At first blush, the fact that such an essay needs to be written at all seems a little odd, in light of what might seem to be some obvious facts:
• The first mitzvah (commandment) in the Torah is “Be fruitful and multiply and fill up the earth” (Genesis 1:28). The minimum number of children required according to Jewish religious law to fulfill this mitzvah (with G-d’s grace) is “replacement level” — i.e., two, one boy and one girl.
There is no halachic maximum. Indeed, the traditional Hebrew expression for a family with numerous children is a mishpachah bruchat yeladim (“family blessed with children”).
• As we are all aware, within living memory the Jewish people have suffered a most grievous loss when, a mere 60 years ago, one-third of the Jews then alive perished at the hands of the Nazis and their evil allies. This is a loss from which we have not recovered to this day.
The purpose of the Nazis in perpetrating their monstrous crime was, of course, to wipe the Jewish people from the face of the earth, and thereby to enable the elimination of the uniquely Jewish contribution to world culture — namely, the concept of morality and its ramifications as they flow from the Torah, and from our mandate to be the standard-bearers of Torah in the world, G-d’s “kingdom of priests and holy nation” (Exodus 19:6).
It is through the rearing of as many children as possible dedicated to and in the spirit of this noble mandate, that we can achieve the best “revenge” against the Nazis and those people in the modern world who admire and would emulate them.
Given these two imperatives, then, it is worth asking why anyone might imagine (short of various medical conditions, G-d forbid) that there would be any reason deliberately to limit the number of children in a Jewish family.
No ‘population bomb’
The fact is, though, that there are some people who believe that they do have such reasons, which would seem to fall primarily into two categories:
• The “population bomb,” which became a popular notion in some circles during the 1970s and is still with us in one form or another.

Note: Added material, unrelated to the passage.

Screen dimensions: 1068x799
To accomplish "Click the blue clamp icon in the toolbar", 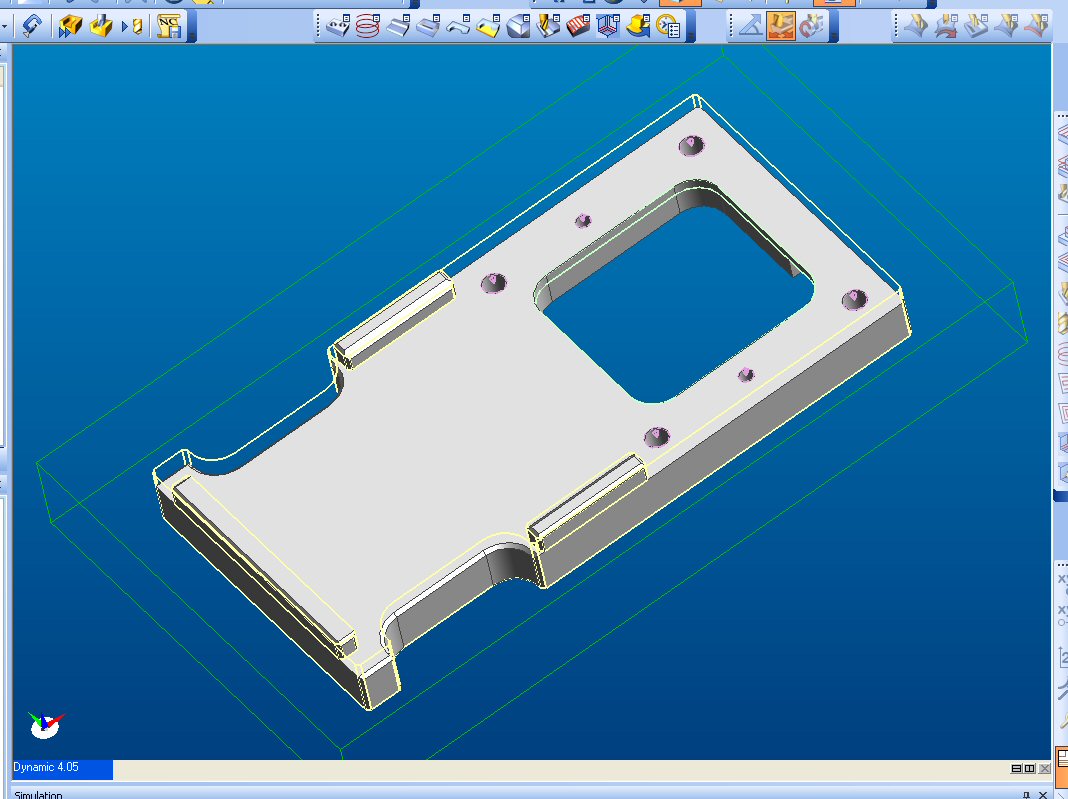I will [x=32, y=27].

The truth is that dire predictions of mass famine and ecological disaster due to overpopulation, from Thomas Malthus in the 18th century though our own time, have always proven unfounded.
Even if it is true that in certain highly unfortunate lands — blighted with grinding ignorance, oppressive governments and civil strife — there is still famine in the modern world, it is not for the most part due to the productive capacity of the earth and modern agriculture so much as to rapacity and the resultant corruption and failure of the distribution system.
In any event, it is hard to see that limiting the number of children amongst our tiny people, less than one-tenth of one percent of the world’s population, will have any appreciable effect at all on anything except the continued survival and viability of our people.
• Then there are those factors which may be classed as contemporary “lifestyle” issues.
It is unfortunately true that many of our people — under the influence of ideals and practices prevalent in the general society at large that are foreign to traditional Jewish values — marry increasingly late in life (or not at all), and deliberately limit their children when they do.
Whether due to careerist ideals born of feminism or to an excessive concern with all the materialistic trappings of the affluent society, the trend is lamentable.
There is no question that the decision to have children should not be taken lightly, as it imposes responsibilities and a discipline requiring self-sacrifice on the parents.
There is also no question that our holy tradition regards these life-transforming changes as good, desirable and wholesome things, the very definition of adulthood.
A little research by the curious will reveal that the vast majority of such “recidivist parents” (to borrow a phrase from a recent article by Rabbi Avi Shafran of Agudath Israel) will attest that the rewards and self-satisfaction arising from a mishpachah bruchat yeladim far outweigh the strains and are well worth the undeniable financial sacrifice.
This brings us to what the general Jewish community can do — and, in light of the imperatives listed above, ought to do — to promote such life-affirming values:
• Help relieve the financial burden of a serious commitment to Jewish education by generously supporting Jewish day care centers and educational institutions at all levels which inculcate a solid Jewish identity and traditional Jewish values.
This will both help the current generation of parents, and raise a new generation proud of their Jewishness and resistant to intermarriage and the blandishments of foreign ideologies. There can be no higher priority for contemporary Jewish philanthropy.
• Work, at both the communal and individual levels, to promote and support efforts to introduce young Jews to other Jews, and to discourage and limit such negative practices as abortion on demand (generally objectionable in and of itself on moral grounds, save in such cases that life of the mother be endangered).
In this way we can fulfill a vital imperative of our Torah, help spread its light in the world and honor the memory of the six million holy martyrs who were so cruelly prevented from doing either.
Rabbi Avner Zarmi is vice president of the Wisconsin chapter of Agudath Israel of America.